The background: Everyone remembers Ian Woosnam’s winning putt, but what made it extra special was the context.
The Welshman, despite having been a fixture of European golf for the best part of a decade, only made his Masters debut in 1988 and he arrived at Augusta National for this tournament during a glorious time for British golf.
Sandy Lyle’s triumph and back-to-back victories for Nick Faldo had established the Georgia course as a little corner of the United Kingdom.
Woosnam made sure that continued.
The scene: As the tournament reached the 72nd hole, three players were locked together at -11.
Woosnam was joined with two-time champion Tom Watson and Jose Maria Olazabal in the fight for the coveted green jacket.
Olazabal was a group ahead of his two rivals but faltered badly on the difficult final hole, going from bunker to bunker and failing to hole a 45-foot putt to save par.
Watson, who had surged from four shots back of Woosnam with eagles at 13 and 15, faded a three wood into the trees and then hit his second shot into a greenside bunker.
When he three-putted for a double bogey, it left the way clear for the 33-year-old Woosnam.
The moment: Facing the diminutive player was an eight foot putt for par.

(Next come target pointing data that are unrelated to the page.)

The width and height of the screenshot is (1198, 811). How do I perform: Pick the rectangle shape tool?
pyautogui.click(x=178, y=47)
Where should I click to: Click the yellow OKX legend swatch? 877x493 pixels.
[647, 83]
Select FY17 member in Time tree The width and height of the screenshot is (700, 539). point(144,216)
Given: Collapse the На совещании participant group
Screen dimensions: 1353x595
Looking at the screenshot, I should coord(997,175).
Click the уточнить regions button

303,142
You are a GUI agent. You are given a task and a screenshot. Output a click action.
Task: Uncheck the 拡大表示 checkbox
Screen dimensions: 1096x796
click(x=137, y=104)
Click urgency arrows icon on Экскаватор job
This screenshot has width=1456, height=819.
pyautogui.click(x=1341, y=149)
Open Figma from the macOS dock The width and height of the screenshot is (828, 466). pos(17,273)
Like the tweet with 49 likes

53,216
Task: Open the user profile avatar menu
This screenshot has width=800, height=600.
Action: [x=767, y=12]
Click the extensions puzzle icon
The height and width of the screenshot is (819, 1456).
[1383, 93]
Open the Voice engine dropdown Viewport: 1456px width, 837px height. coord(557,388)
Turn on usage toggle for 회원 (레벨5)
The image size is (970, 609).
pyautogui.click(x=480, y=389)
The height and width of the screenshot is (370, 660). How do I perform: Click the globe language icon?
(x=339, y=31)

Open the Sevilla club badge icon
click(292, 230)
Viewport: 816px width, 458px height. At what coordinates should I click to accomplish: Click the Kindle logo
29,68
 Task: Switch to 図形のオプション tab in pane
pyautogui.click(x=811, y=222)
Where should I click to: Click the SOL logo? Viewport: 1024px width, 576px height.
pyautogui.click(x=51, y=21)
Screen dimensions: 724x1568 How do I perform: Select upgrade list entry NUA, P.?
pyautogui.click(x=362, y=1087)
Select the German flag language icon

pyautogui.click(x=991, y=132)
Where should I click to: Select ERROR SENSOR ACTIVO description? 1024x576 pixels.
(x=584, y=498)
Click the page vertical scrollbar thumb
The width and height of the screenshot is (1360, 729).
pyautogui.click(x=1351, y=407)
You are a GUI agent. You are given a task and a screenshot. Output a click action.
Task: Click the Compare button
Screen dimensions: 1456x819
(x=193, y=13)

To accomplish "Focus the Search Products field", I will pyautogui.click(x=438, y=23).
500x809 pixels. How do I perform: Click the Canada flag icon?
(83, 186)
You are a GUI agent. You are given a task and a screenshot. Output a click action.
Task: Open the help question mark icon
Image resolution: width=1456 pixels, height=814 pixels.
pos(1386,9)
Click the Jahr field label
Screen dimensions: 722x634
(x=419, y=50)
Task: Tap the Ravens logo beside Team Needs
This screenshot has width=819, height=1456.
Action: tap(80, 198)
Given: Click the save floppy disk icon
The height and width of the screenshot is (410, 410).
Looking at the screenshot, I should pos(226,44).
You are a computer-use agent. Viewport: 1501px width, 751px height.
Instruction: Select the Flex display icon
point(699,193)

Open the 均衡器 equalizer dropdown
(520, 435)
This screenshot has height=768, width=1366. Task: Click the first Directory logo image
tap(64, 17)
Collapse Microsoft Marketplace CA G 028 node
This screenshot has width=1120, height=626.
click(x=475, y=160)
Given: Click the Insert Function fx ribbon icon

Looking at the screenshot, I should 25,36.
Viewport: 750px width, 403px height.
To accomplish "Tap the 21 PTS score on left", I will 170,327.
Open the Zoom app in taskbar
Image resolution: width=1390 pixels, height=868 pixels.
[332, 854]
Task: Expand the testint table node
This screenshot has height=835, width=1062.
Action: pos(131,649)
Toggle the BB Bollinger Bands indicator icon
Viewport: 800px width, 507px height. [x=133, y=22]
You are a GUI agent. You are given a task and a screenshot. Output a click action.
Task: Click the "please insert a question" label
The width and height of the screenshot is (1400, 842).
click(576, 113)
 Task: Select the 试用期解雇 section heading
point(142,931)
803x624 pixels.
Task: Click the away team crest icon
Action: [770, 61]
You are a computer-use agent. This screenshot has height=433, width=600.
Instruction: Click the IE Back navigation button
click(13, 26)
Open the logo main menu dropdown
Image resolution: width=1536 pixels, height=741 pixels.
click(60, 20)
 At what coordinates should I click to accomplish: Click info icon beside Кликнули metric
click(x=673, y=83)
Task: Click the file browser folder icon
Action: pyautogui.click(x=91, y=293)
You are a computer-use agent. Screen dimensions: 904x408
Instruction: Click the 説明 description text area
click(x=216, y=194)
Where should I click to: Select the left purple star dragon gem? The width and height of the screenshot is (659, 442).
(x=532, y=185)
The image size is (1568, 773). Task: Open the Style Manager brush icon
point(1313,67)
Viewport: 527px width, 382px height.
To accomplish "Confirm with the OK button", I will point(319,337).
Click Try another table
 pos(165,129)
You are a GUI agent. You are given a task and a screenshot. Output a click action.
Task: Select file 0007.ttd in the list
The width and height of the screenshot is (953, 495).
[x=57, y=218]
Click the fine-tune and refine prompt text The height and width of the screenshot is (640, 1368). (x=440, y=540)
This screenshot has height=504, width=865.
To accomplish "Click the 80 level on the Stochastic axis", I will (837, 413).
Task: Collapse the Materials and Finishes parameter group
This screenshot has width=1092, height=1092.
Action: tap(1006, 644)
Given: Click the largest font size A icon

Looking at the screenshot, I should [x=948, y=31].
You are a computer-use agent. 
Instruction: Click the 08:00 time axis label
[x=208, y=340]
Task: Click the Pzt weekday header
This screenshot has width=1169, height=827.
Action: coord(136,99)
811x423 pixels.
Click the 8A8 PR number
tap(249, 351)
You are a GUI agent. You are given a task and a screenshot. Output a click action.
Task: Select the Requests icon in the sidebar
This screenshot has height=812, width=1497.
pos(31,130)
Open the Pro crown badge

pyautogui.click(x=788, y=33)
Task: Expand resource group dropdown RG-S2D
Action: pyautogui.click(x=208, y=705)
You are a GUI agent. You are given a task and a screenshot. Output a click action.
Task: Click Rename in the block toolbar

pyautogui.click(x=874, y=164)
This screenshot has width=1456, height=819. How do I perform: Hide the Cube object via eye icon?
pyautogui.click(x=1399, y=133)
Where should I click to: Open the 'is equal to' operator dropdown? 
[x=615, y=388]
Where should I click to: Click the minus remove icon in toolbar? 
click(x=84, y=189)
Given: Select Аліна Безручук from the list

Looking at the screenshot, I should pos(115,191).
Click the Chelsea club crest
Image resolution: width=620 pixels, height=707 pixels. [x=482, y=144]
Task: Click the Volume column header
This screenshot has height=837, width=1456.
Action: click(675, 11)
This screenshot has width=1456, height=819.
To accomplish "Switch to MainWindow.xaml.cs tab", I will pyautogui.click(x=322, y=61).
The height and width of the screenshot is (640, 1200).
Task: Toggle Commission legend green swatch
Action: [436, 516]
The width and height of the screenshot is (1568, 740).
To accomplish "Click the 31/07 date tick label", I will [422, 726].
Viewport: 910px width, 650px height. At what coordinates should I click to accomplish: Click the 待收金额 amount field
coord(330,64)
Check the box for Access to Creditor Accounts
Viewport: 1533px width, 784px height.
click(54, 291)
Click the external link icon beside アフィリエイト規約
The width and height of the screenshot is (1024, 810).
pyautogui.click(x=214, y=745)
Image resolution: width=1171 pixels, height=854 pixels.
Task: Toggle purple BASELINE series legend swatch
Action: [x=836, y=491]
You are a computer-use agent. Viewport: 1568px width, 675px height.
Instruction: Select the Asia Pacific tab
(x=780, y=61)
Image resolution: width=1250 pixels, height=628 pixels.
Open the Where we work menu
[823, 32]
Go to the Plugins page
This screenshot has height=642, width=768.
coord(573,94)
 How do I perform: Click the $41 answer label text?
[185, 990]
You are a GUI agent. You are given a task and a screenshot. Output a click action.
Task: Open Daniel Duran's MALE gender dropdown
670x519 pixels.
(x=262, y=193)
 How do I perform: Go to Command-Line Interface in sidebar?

Miss and it would be a playoff with Olazabal.
“I felt good over it,” he later said. “And it was like there was a voice saying to me, ‘This is your time, step up’. It was my turn.”
As the putt moved inexorably towards the bottom of the cup, the shutters clicked and captured a memorable image of Woosnam dropping to his right knee and pumping out a victory salute.
They didn’t have a jacket to fit the 5ft 4in champion’s frame at the victory ceremony – he borrowed a press officer’s – but it mattered little.
He had achieved golfing immortality.